## PROVIDED DATA
== == ==
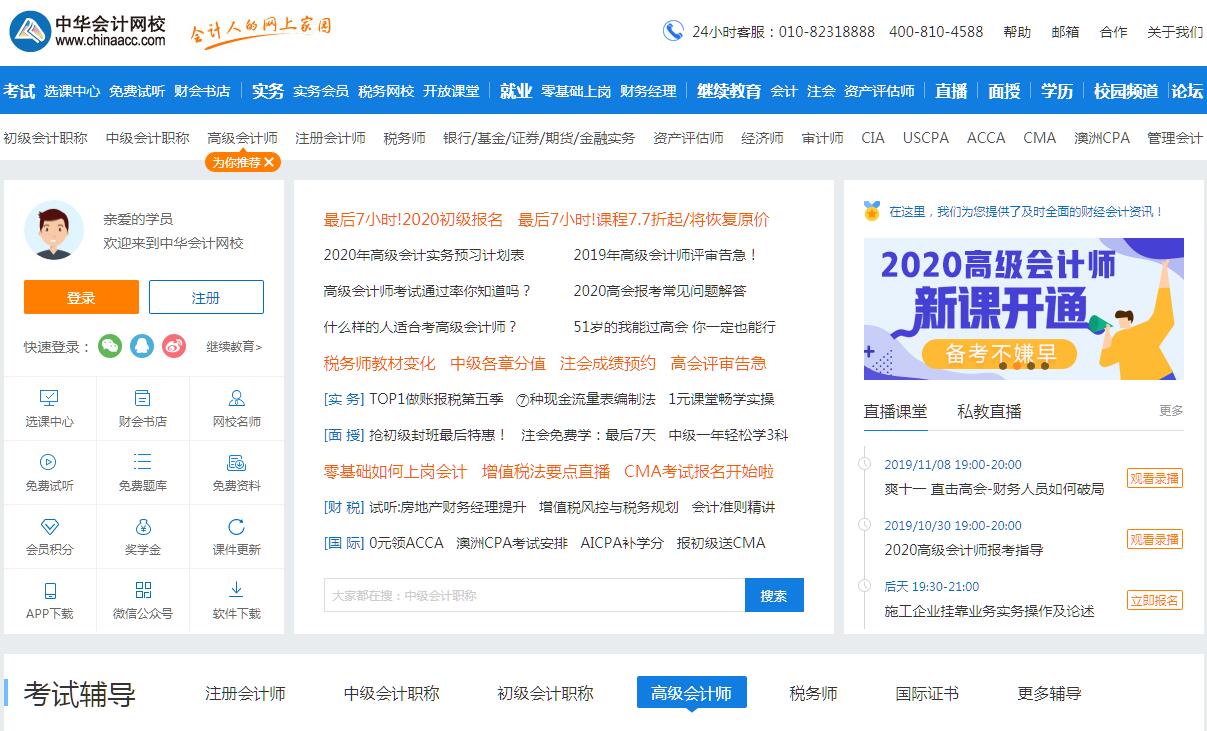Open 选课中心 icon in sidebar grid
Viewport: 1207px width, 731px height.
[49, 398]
== == ==
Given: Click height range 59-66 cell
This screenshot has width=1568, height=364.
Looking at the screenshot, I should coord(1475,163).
== == ==
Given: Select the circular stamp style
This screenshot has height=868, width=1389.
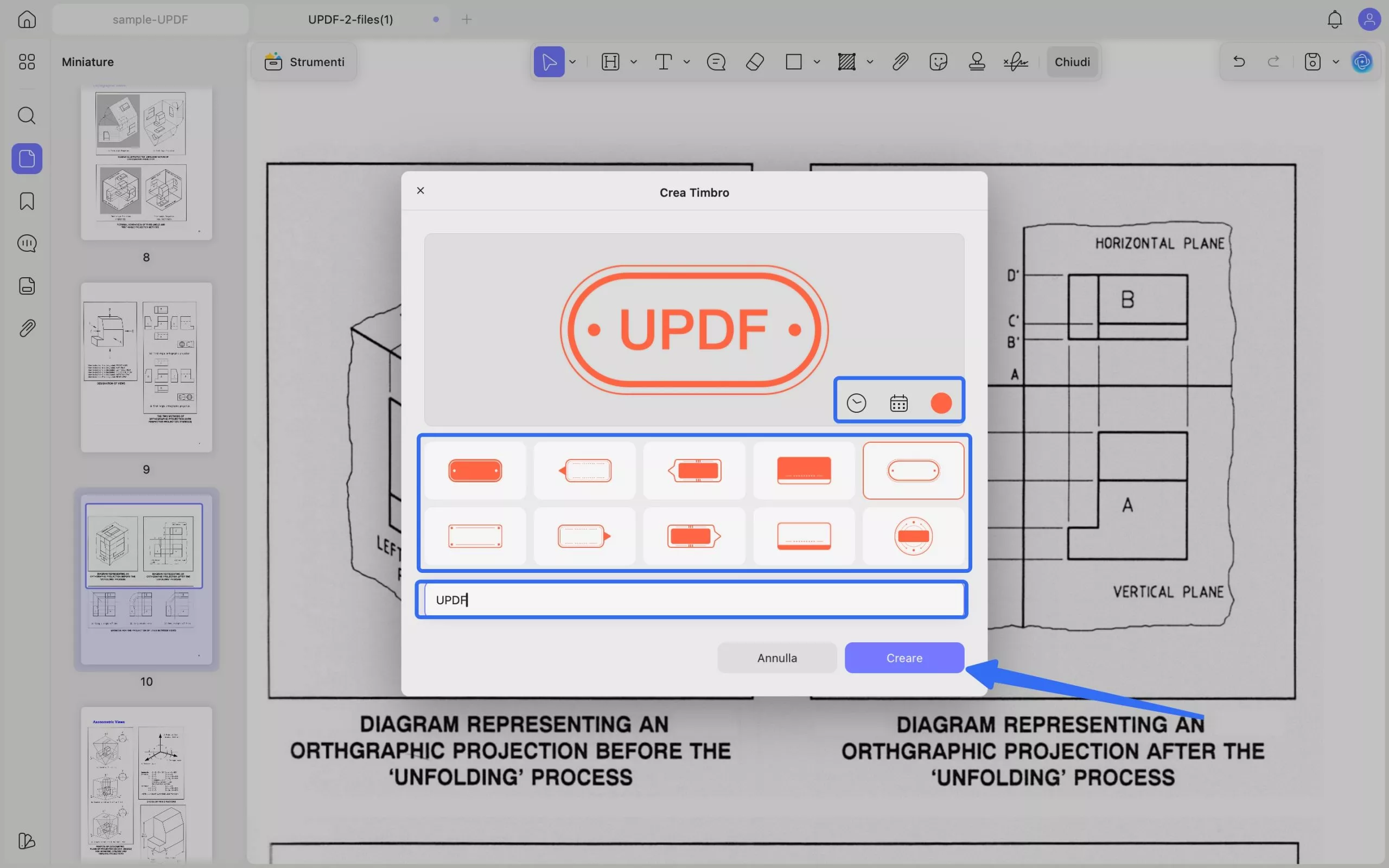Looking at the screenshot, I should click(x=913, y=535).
== == ==
## THE PROBLEM
Switch "Click" to "Tap" in the listing, from the line with "Given: Click height range 59-66 cell" up to and including the line with "Looking at the screenshot, I should coord(1475,163).", and give only those lines back with nothing else changed.

## TASK SOLUTION
Given: Tap height range 59-66 cell
This screenshot has width=1568, height=364.
Looking at the screenshot, I should coord(1475,163).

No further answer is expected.